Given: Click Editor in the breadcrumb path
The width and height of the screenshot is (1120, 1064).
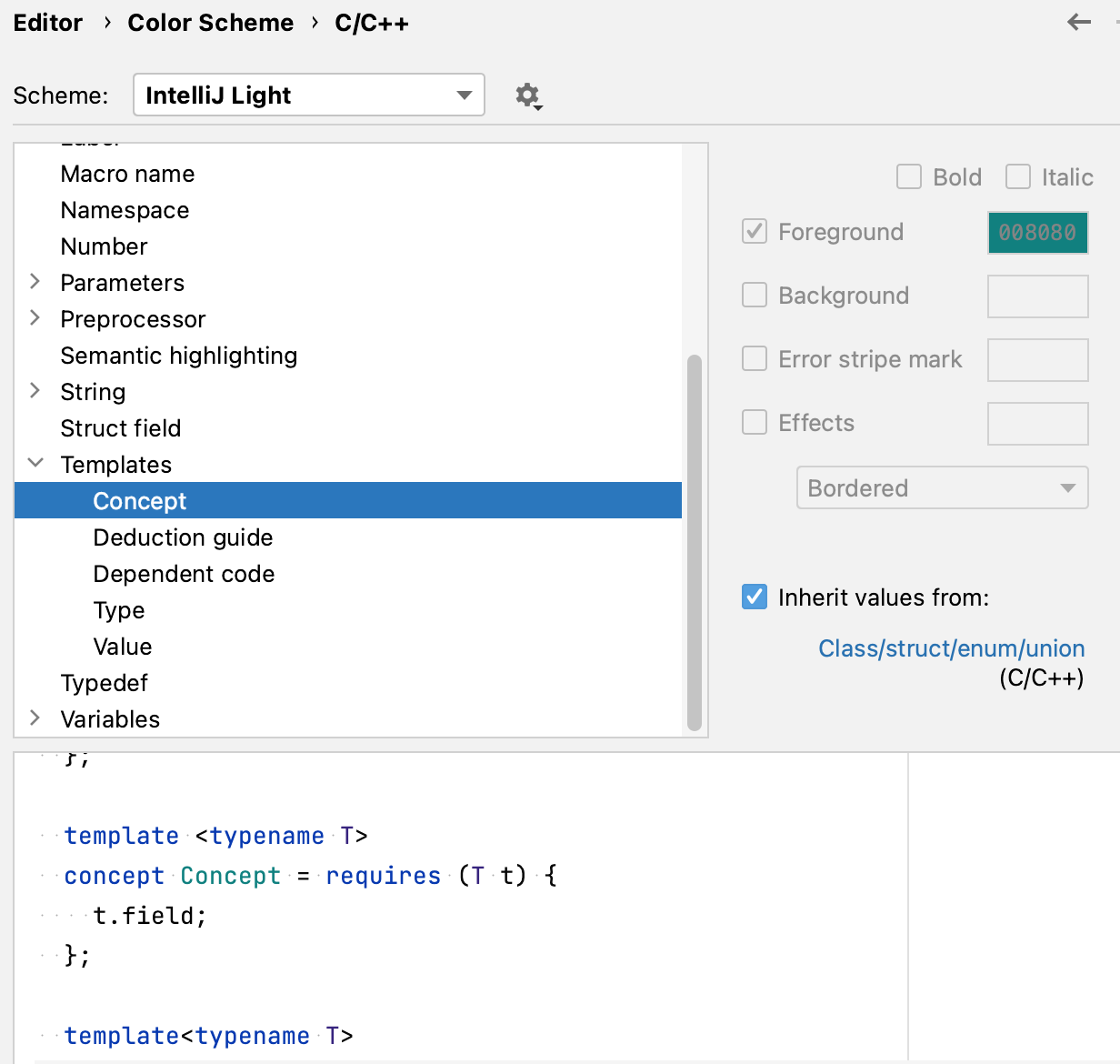Looking at the screenshot, I should [x=47, y=22].
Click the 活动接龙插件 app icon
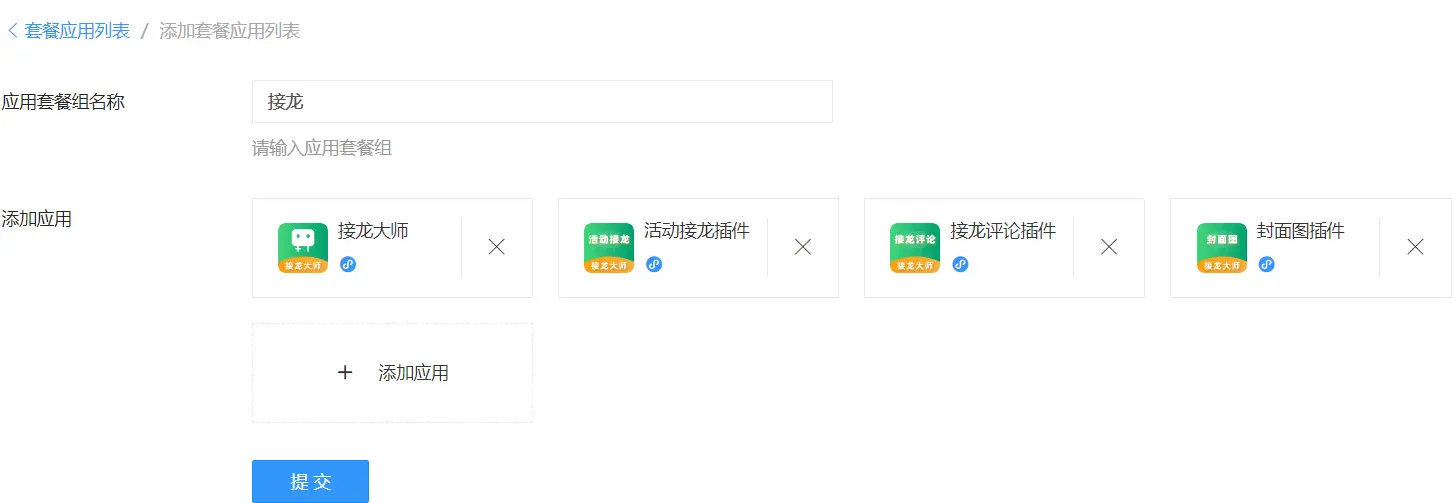Screen dimensions: 1456x503 click(609, 248)
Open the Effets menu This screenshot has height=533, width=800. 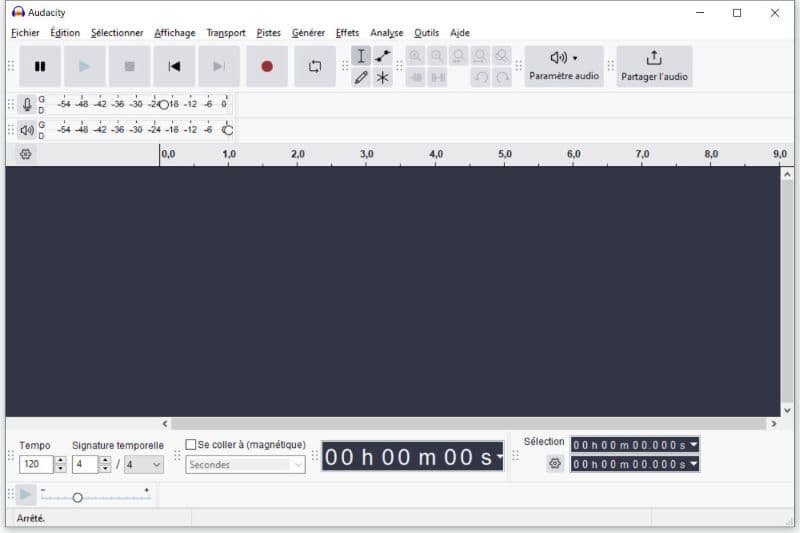(347, 33)
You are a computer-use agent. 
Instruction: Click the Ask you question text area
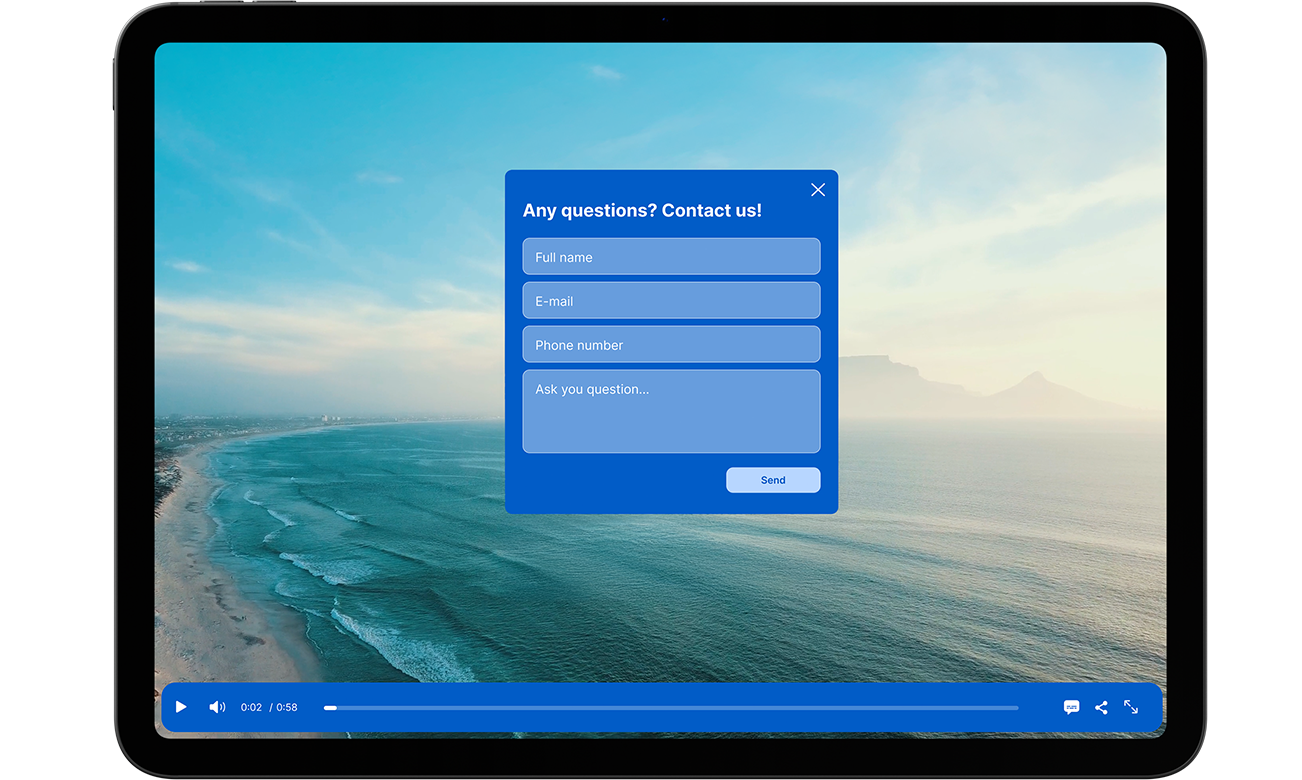671,411
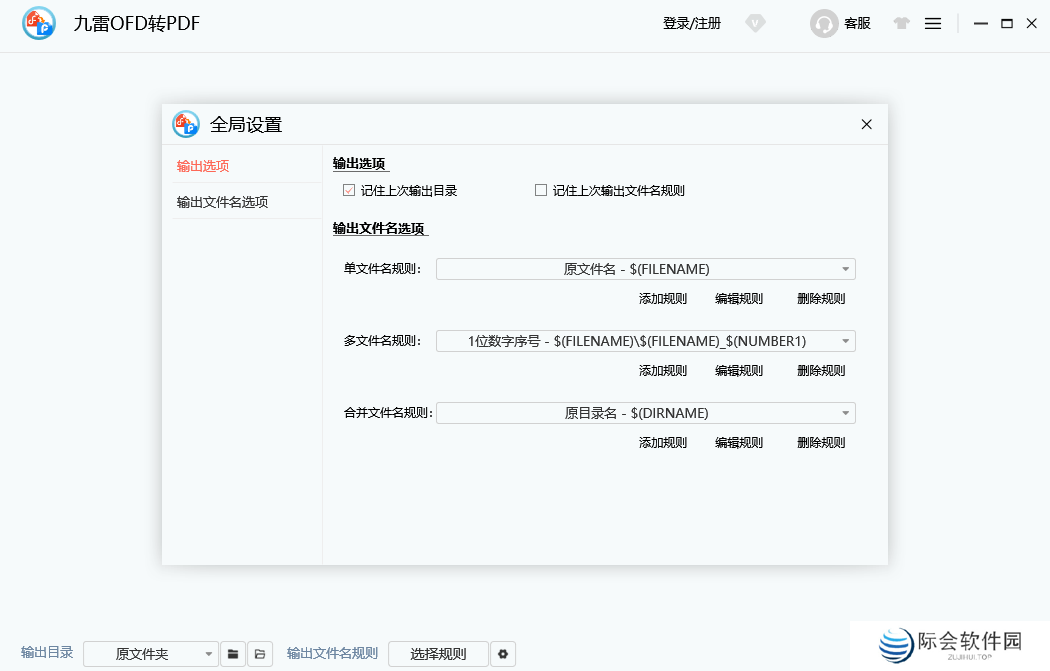Expand the 原文件夹 output directory dropdown
Viewport: 1050px width, 671px height.
click(151, 653)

[Activity] All lines from the one holding "Instruction: Click the" through the last line of the material above should be set down exactly, and the pictures should be left out.

[Result of this exercise]
Instruction: Click the Ask you question text area
671,411
Expand the 原文件夹 output directory dropdown
Viewport: 1050px width, 671px height.
click(151, 653)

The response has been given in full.